Halbert called an assistant to the front with himself and 3 editors. The guest described his business. The panel asked questions. Then Halbert shouted words that instantly startled me:

“EDITORS! HEADLINES! HEADLINES! HEADLINES, AUTHOR! HEADLINES!”

Halbert wanted headline after headline, pop pop pop pop pop. He wanted quality. He wanted quantity.

Over time (and I mean weeks or months later), I understood the point: the more insights and ideas, the better chance of finding lots of sales letter highlights. I now accept this as absolute truth, and so should you.

But not then. My routine? Sit in front of my word processor with a cup of coffee, think quietly, get a good idea from time to time.

The other editors shouted headlines. I sucked my finger.

Tuesday was horrible. Wednesday and Thursday weren’t much better. By Friday, I started having it… but the week was over.

When I left, I promised that I would never, ever, NEVER feel so embarrassed again.

Back home. To the library. I got years of Readers Digest, Forbes, Cosmopolitan and other magazines on microfilm. I wrote ALL the headlines… over 1,500 of them.

The people who wrote these heads make millions to get attention, to sell magazines. They are the best. So why not tap into that brainpower?

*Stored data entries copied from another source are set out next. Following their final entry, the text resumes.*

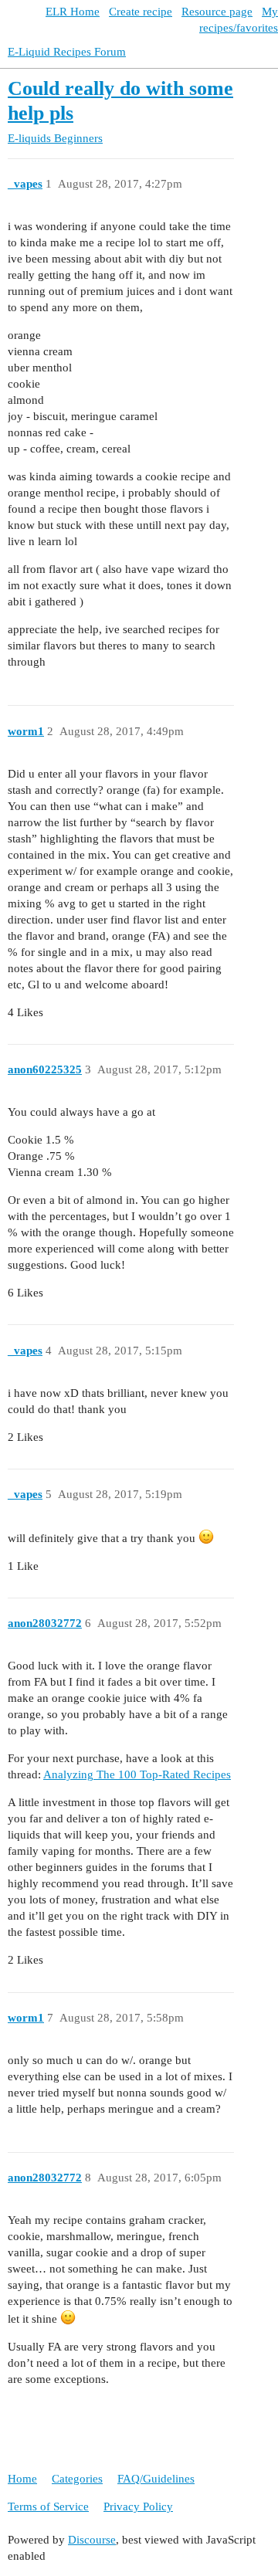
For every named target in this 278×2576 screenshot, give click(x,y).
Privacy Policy (138, 2506)
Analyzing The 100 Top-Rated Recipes (137, 1774)
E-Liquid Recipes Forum (67, 52)
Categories (77, 2479)
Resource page (217, 11)
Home (22, 2479)
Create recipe (140, 11)
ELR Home (73, 11)
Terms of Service (48, 2506)
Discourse (92, 2540)
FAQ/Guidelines (156, 2479)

So I created a file of all the headlines I pulled from my sources and called it Shortheads.

I have been using ShortHeads for over 15 years. It has made me a lot of money. I used it to create (among others) the most recognized headline in network marketing history: “Dead Doctors Don’t Lie!”. Your headline is the most important part of any ad or article. If your head doesn’t capture and hold attention, the rest of your writing is wasted. I highly recommend that you compile your own “headline file” that you can pull from whenever you make a good headline.